Historical records from 1966 indicate the presence of nautical beacons near the spit. Initially a sand spit connected to the mainland, Pelumpong Island was transformed into an isolated landform during the 1970s with the construction of Muara Port. This project involved the dredging of a channel, which was stabilised using concrete and boulder armouring, including groynes designed to prevent silting.

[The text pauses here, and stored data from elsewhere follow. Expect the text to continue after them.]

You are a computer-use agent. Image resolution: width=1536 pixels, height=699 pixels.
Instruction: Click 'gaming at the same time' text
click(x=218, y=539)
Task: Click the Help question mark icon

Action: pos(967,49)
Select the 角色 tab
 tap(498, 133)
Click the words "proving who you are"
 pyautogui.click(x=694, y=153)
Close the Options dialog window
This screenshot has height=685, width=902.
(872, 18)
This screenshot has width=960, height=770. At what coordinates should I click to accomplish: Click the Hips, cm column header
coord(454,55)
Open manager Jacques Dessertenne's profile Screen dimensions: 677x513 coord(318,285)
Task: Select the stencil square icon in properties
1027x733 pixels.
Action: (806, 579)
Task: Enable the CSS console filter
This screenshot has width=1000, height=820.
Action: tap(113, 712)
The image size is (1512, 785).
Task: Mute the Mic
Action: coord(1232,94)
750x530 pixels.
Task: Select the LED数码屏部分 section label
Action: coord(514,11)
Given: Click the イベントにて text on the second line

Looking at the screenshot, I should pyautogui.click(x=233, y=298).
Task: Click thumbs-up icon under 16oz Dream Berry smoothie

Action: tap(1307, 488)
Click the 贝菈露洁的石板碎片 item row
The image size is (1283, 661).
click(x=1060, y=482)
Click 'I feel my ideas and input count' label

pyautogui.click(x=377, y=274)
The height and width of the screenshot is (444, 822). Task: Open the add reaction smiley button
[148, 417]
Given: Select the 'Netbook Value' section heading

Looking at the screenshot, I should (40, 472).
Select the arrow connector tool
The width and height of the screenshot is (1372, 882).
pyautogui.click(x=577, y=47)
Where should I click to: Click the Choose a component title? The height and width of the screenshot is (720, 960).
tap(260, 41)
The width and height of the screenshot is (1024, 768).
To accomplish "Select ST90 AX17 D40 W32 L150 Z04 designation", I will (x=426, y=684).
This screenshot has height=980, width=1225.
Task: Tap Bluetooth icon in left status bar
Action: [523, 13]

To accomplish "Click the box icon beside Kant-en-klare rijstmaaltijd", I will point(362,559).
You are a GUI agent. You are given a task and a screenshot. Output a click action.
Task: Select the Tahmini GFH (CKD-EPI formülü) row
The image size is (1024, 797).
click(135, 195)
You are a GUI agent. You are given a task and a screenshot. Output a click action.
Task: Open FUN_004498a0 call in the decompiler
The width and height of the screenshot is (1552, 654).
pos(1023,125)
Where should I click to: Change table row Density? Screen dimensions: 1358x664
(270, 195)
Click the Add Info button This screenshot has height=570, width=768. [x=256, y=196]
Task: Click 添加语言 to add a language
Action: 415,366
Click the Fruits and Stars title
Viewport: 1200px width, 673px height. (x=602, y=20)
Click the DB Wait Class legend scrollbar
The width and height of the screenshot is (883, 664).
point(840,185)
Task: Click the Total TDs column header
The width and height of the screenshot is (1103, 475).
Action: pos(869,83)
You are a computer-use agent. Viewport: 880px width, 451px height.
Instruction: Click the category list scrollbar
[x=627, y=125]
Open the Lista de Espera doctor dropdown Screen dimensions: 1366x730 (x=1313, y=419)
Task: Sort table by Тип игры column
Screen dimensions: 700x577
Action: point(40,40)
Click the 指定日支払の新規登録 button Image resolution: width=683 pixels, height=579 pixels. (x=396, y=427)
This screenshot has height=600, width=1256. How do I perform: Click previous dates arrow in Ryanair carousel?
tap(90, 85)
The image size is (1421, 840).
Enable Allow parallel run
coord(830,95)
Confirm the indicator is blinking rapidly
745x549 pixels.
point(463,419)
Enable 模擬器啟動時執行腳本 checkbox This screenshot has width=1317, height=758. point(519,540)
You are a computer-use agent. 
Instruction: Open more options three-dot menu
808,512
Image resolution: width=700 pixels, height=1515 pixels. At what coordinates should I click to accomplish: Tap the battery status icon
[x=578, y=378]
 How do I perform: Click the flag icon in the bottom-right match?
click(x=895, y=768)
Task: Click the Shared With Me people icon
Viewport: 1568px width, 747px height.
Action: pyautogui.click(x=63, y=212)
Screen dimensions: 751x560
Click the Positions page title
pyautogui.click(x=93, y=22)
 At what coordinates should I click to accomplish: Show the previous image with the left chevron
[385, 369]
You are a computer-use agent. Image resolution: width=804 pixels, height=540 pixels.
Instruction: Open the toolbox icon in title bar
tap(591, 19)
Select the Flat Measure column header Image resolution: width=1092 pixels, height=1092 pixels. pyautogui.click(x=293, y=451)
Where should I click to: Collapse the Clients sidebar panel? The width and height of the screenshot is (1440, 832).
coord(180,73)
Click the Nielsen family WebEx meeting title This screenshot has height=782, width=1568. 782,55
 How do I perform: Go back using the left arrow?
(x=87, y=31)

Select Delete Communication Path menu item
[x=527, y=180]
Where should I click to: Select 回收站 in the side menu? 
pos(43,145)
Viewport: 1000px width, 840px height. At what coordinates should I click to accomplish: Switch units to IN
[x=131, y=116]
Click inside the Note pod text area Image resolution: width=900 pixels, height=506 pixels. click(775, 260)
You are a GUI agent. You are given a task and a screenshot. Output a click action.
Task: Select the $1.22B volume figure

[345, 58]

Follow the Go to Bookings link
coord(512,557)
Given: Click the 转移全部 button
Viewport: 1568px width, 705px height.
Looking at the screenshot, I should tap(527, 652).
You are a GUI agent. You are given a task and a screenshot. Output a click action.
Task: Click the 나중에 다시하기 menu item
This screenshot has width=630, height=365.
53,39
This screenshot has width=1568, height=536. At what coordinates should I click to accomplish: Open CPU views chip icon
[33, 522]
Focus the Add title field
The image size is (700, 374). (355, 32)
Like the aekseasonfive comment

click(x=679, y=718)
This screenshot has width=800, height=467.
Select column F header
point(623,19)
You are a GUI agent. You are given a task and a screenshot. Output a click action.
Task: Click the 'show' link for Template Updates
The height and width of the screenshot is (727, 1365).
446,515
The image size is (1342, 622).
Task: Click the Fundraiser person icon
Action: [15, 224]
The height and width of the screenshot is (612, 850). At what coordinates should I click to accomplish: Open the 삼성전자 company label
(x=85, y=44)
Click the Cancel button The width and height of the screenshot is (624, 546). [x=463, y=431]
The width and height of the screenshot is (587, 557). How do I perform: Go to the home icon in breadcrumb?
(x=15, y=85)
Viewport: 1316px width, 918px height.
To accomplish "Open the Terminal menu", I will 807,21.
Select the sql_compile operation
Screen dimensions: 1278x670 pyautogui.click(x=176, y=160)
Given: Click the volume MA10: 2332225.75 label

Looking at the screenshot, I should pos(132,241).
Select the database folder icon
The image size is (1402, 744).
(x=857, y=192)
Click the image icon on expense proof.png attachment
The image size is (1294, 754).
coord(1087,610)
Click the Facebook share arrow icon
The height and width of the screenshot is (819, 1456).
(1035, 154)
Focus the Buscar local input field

In subsequent efforts to develop Pulau Muara Besar (PMB) into a "supercontainer" port, the channel between the spit and PMB was originally dredged to a depth of 9 metres during Muara Port's construction and later deepened to 12.5 metres in 2000. To facilitate navigation, an access canal was also excavated along the spit. Portions of the spit near the channel have been designated for port operations, marine police activities, and naval use.

== Economy ==
Pelumpong Island's aquaculture sector, especially its 122-hectare offshore fish cage culture farm, has a major positive impact on the local economy. Seabass, pompano, red snapper, and grouper are among the fish species produced at this farm; in 2018, 315 metric tons were produced annually; in 2019, that amount is expected to rise to 546 metric tonnes. Grouper is a significant export product, accounting for around 60% of Brunei's total fisheries production. Pelumpong Island's economic significance in Brunei's fisheries industry is increased by expansion plans, such as oyster breeding, which show continued growth and diversification initiatives.